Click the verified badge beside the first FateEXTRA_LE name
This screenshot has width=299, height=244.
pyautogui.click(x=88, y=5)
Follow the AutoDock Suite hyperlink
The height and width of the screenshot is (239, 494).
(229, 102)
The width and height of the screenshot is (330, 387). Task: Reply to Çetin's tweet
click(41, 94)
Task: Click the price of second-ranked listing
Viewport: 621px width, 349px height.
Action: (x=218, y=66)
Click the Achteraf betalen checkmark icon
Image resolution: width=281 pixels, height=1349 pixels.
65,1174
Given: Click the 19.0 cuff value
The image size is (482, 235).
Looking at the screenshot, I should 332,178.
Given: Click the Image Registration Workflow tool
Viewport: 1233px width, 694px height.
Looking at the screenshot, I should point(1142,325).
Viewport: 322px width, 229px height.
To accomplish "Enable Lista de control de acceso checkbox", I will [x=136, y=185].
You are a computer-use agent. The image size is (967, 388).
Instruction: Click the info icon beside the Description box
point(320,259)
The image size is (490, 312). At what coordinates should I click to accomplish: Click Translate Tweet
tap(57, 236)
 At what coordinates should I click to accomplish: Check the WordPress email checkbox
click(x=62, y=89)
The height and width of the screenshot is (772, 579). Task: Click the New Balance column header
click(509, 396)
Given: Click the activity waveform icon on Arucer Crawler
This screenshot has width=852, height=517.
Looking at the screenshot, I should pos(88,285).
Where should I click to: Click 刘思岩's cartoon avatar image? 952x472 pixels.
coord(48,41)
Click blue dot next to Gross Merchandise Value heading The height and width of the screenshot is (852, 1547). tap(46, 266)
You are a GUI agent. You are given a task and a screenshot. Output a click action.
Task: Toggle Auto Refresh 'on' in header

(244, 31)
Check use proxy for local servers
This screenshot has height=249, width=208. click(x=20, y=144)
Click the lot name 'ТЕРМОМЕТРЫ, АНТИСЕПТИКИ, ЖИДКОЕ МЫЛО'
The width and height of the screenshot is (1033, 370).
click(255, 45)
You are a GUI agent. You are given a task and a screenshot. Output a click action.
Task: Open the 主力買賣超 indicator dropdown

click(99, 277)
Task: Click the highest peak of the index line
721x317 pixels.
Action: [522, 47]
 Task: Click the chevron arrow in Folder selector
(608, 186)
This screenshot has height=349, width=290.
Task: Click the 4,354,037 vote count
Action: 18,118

### Required action
The response should consist of every record above, reproduced exactly.

### Answer
Click the verified badge beside the first FateEXTRA_LE name
This screenshot has width=299, height=244.
pyautogui.click(x=88, y=5)
Follow the AutoDock Suite hyperlink
The height and width of the screenshot is (239, 494).
(229, 102)
The width and height of the screenshot is (330, 387). Task: Reply to Çetin's tweet
click(41, 94)
Task: Click the price of second-ranked listing
Viewport: 621px width, 349px height.
Action: (x=218, y=66)
Click the Achteraf betalen checkmark icon
Image resolution: width=281 pixels, height=1349 pixels.
65,1174
Given: Click the 19.0 cuff value
The image size is (482, 235).
Looking at the screenshot, I should 332,178.
Given: Click the Image Registration Workflow tool
Viewport: 1233px width, 694px height.
Looking at the screenshot, I should point(1142,325).
Viewport: 322px width, 229px height.
To accomplish "Enable Lista de control de acceso checkbox", I will [x=136, y=185].
You are a computer-use agent. The image size is (967, 388).
Instruction: Click the info icon beside the Description box
point(320,259)
The image size is (490, 312). At what coordinates should I click to accomplish: Click Translate Tweet
tap(57, 236)
 At what coordinates should I click to accomplish: Check the WordPress email checkbox
click(x=62, y=89)
The height and width of the screenshot is (772, 579). Task: Click the New Balance column header
click(509, 396)
Given: Click the activity waveform icon on Arucer Crawler
This screenshot has width=852, height=517.
Looking at the screenshot, I should pos(88,285).
Where should I click to: Click 刘思岩's cartoon avatar image? 952x472 pixels.
coord(48,41)
Click blue dot next to Gross Merchandise Value heading The height and width of the screenshot is (852, 1547). tap(46, 266)
You are a GUI agent. You are given a task and a screenshot. Output a click action.
Task: Toggle Auto Refresh 'on' in header

(244, 31)
Check use proxy for local servers
This screenshot has height=249, width=208. click(x=20, y=144)
Click the lot name 'ТЕРМОМЕТРЫ, АНТИСЕПТИКИ, ЖИДКОЕ МЫЛО'
The width and height of the screenshot is (1033, 370).
click(255, 45)
You are a GUI agent. You are given a task and a screenshot. Output a click action.
Task: Open the 主力買賣超 indicator dropdown

click(99, 277)
Task: Click the highest peak of the index line
721x317 pixels.
Action: [522, 47]
 Task: Click the chevron arrow in Folder selector
(608, 186)
This screenshot has height=349, width=290.
Task: Click the 4,354,037 vote count
Action: 18,118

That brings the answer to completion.